[DATASET ENTRIES]

..........

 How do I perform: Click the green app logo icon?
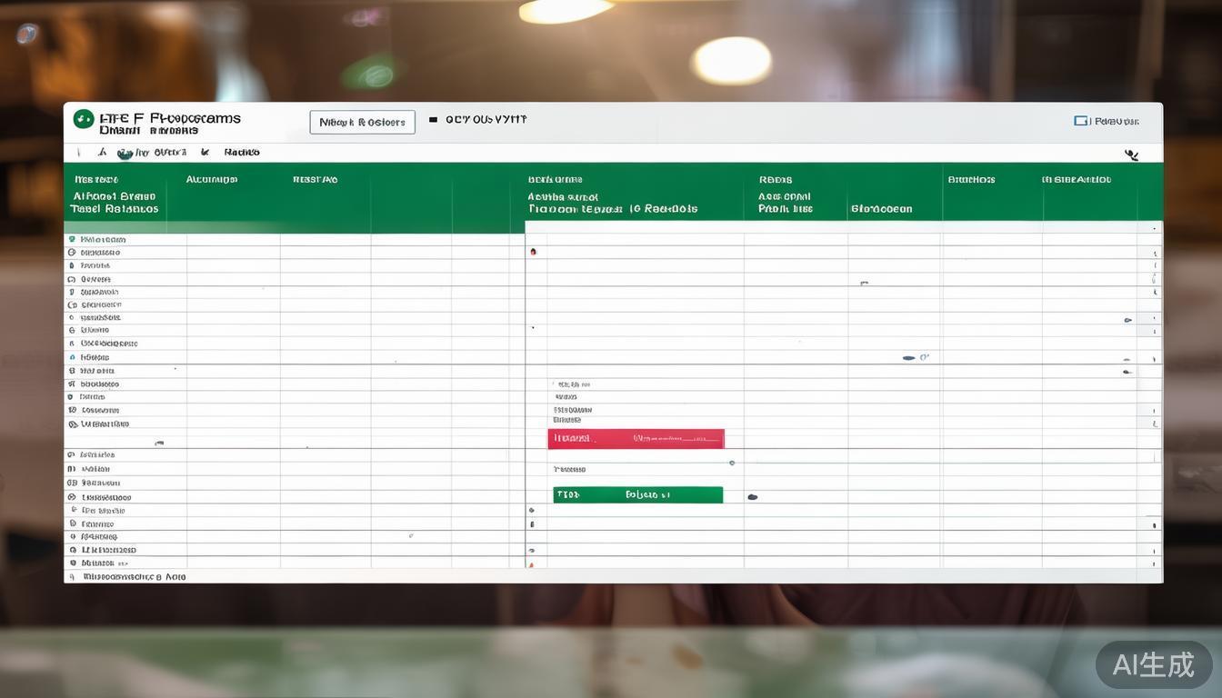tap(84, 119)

..........

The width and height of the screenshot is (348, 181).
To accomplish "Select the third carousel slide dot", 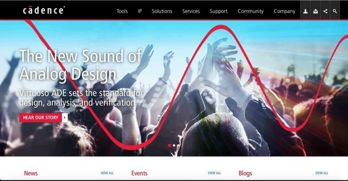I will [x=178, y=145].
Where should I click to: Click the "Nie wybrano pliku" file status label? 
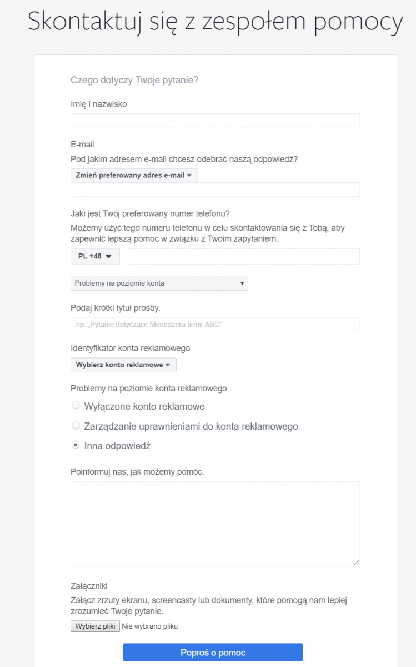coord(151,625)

..........

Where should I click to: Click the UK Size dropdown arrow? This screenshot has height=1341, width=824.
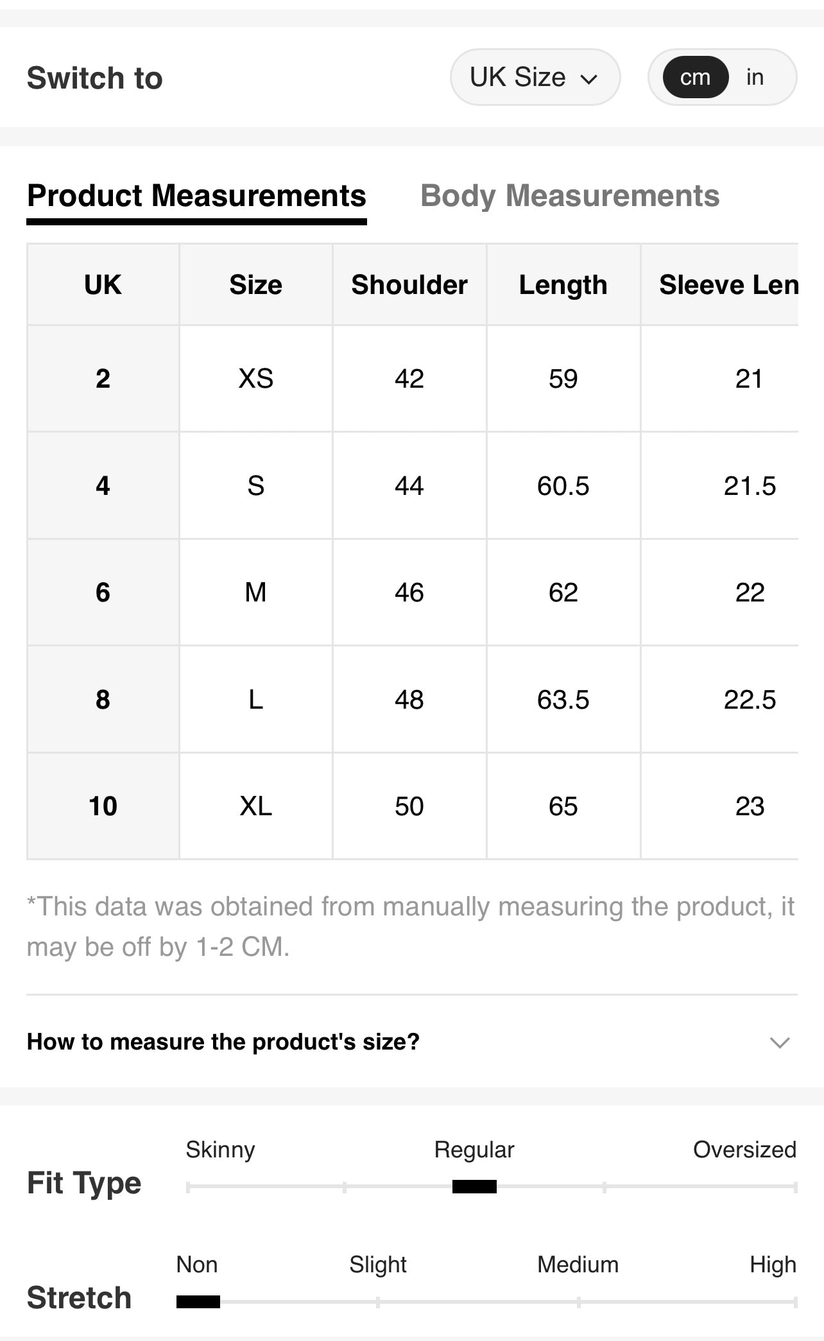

..........

[TASK] Out of the preceding entries, pull each line that contains the word "screenshot".

[EXERCISE SOLUTION]
The width and height of the screenshot is (348, 181).
Where should I click to: Click the UK Size dropdown arrow? This screenshot has height=1341, width=824.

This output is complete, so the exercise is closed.